The Samaná peninsula’s highest-liquidity beach town — a European-leaning rental base, strong ocean-view premiums, and the most pronounced winter seasonality of the eight markets.
Las Terrenas is the mature, walkable heart of the Samaná peninsula: a French- and Italian-inflected beach town with an established expat community, a real restaurant scene, and roughly 2,300 active rental listings. Its median occupancy of around 48% sits mid-pack, but the market’s rhythm is unusually seasonal.
This is a winter market. In Evalua’s model, February occupancy runs near 70% while the September low drops toward 28% — the widest peak-to-trough swing of any market on this page. Annual yield figures assume you operate through that trough; a peak-season-only mental model will overstate returns.
Estimated purchase price, annual short-term-rental revenue, gross yield, and capitalization rate (with and without a CONFOTUR tax exemption) for the 1–3BR segment.

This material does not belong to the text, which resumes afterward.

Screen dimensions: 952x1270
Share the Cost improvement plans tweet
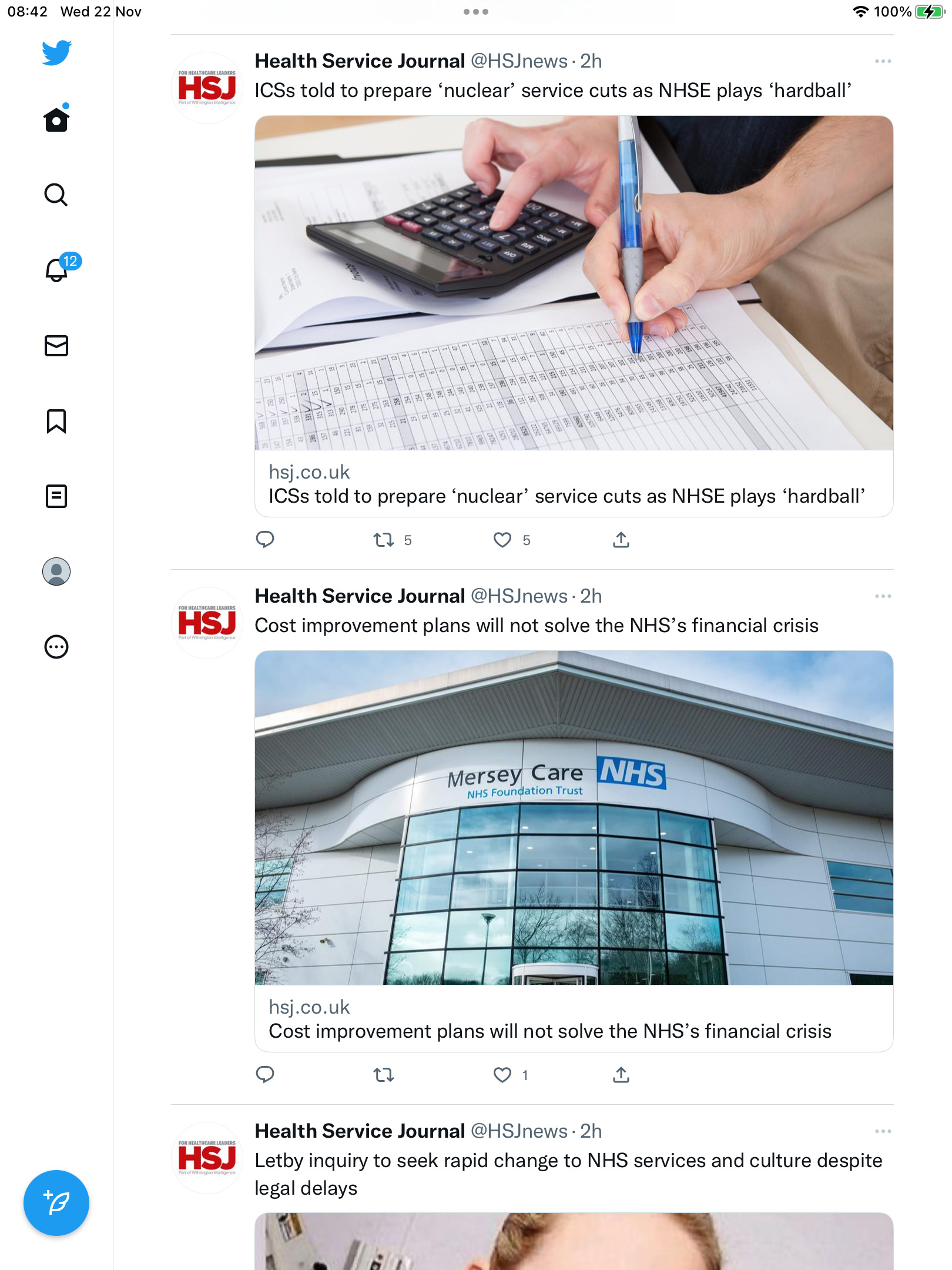tap(621, 1075)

Figures are market medians for active listings from Evalúa’s market model.
| Property | Est. Price | Annual Revenue | Gross Yield | Cap Rate | Cap Rate (CONFOTUR) |
|---|---|---|---|---|---|
| 1 bedroom | $145,730 | $11,192 | 7.7% | 4.5% | 5.5% |
| 2 bedroom | $224,200 | $17,836 | 8.0% | 4.8% | 5.8% |
| 3 bedroom | $313,880 | $26,022 | 8.3% | 5.1% | 6.1% |
Read the cap rates as an optimistic ceiling. They are calculated on asking prices, which typically sit above achievable sale prices, and on a modeled operating expense that excludes maintenance and insurance. Your real net return will be lower once full management (usually 15–20% plus a fixed monthly fee), reserves, and vacancy are included. The CONFOTUR column assumes a property certified for the incentive, which waives annual property tax (IPI) and transfer tax.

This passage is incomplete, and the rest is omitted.